GIGLIO ISLAND, Italy: Italy’s Costa Concordia cruise ship began emerging from its watery grave on Monday in an unprecedented salvage on a stunning island that could create a toxic waste spill.
The 290-metre (951-foot) could be seen slowly turning upright from the sideways position it has been in since foundering last year in a tragedy that claimed 32 lives.
The part of the 114,500-ton vessel that was underwater was rusty, contrasting with the white of the exposed side, as the biggest ever salvage of a passenger ship got underway.
“The ship has lifted off the rocks,” said Sergio Girotto, an engineer for the joint Italian-US salvage operation, which has cost 600 million euros ($800 million) so far.
“The first hours were the most uncertain because we did not know how stuck the ship was,” he said, although he pointed out there were “major deformations” in the hull.
Girotto estimated that the shift in the angle of the ship had so far been only around 3.0 degrees closer to the vertical and varied between different parts of the ship.
The salvage of the Costa Concordia — which is longer and more than twice as heavy as the Titanic — was delayed by several hours because of storms on the island of Giglio.
It is expected to be completed at around 1900 GMT.
Salvage coordinators have played down environmentalist fears of thousands of tons of toxic waste pouring into the sea, saying they are ready to clean up any spill.
“The concentrations will be limited.

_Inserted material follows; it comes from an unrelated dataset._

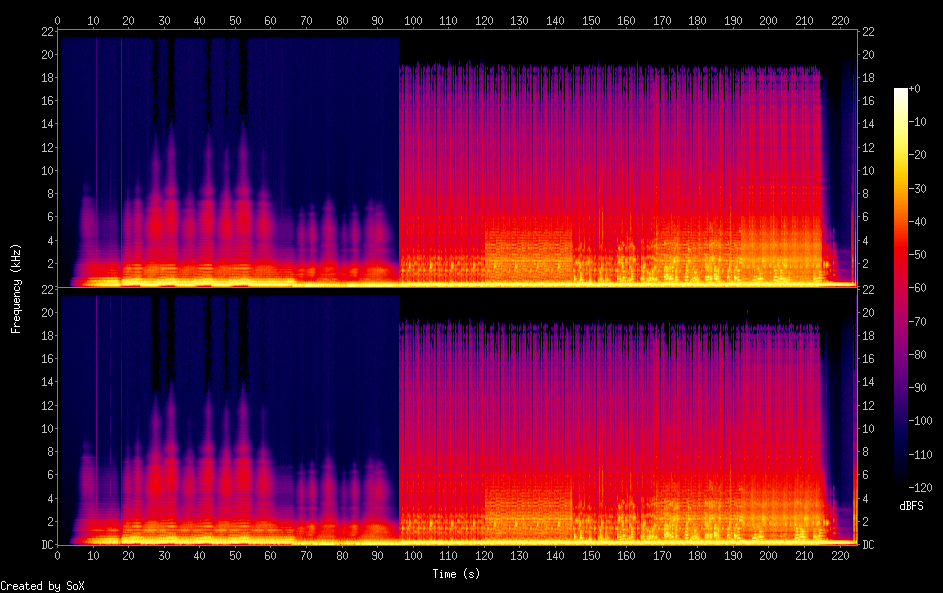Click the 100 mark on bottom time axis
The height and width of the screenshot is (593, 943).
click(413, 555)
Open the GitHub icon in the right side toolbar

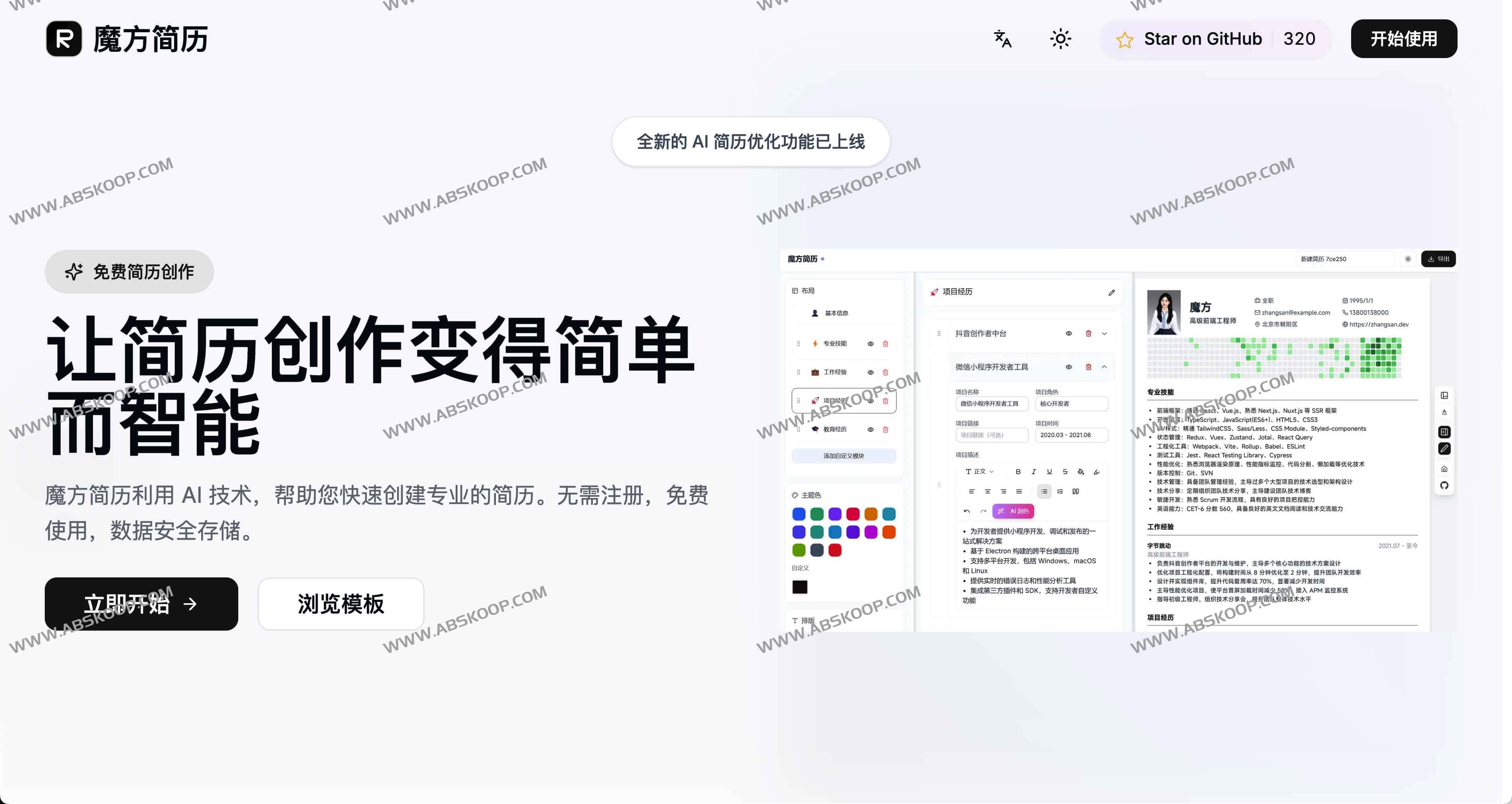coord(1445,485)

There is no contamination problem,” said Giandomenico Ardizzone, a marine biology professor working on the project.
The man giving the orders from a control room on a barge next to the Costa Concordia is Nick Sloane, a South African salvage master with years of experience on devastating giant shipwrecks around the world.

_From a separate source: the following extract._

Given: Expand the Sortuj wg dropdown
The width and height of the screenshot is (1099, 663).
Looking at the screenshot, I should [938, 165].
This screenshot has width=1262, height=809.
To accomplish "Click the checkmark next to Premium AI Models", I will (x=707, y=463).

Islanders whose lives have been turned upside-down by the wreck said they were relieved that the time when the ship will finally be removed was drawing closer.
They will have months more to wait, as the towing away is not planned until spring of next year after winter storms.

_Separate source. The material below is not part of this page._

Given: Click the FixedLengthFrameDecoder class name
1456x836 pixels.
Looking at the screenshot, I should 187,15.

The ship will then be cut up for scrap.
Special prayers were held in a local church on the eve of the operation on Sunday for the victims of the wreck and for the success of the salvage.
“The sooner it happens, the better,” said the parish priest, Father Lorenzo Pasquotti, who opened his church to survivors on the night of the disaster.
Some 400 journalists were accredited for the event and the island’s tiny port has been swarming with officials and curious onlookers since the early morning.
“All the inhabitants are hoping and waiting,” said Giovanna Rum, owner of a shop for maritime clothing.
The Costa Concordia was once a floating pleasure palace filled with entertainment and sporting facilities, including the largest spa centre ever built on a ship.
It struck a group of rocks just off Giglio after veering sharply towards the island in a bravado sail-by allegedly ordered by captain Francesco Schettino.
Dubbed “Captain Coward” and “Italy’s most hated man” for apparently abandoning the ship while passengers were still being evacuated, Schettino is currently on trial.
Four crew members and the head of ship owner Costa Crociere’s crisis unit were handed short prison sentences earlier this year for their roles in the crash.
The ship had 4,229 people from 70 countries on board when it crashed on January 13, 2012 and many people were sitting down for dinner on the first night of their cruise.
It keeled over in shallow waters within sight of Giglio’s tiny port but the order to abandon the vessel came more than an hour later — a fatal delay.
By that time, lifeboats on one side of the ship were virtually unusable because of the tilt and there was panic as people rushed for the remaining ones.
Hundreds were forced to either jump into the water in the darkness and swim ashore or lower themselves along the exposed hull of the ship to waiting boats.
Two bodies — that of an Indian waiter and an Italian passenger — were never recovered from the wreck and are believed to be stuck under the ship.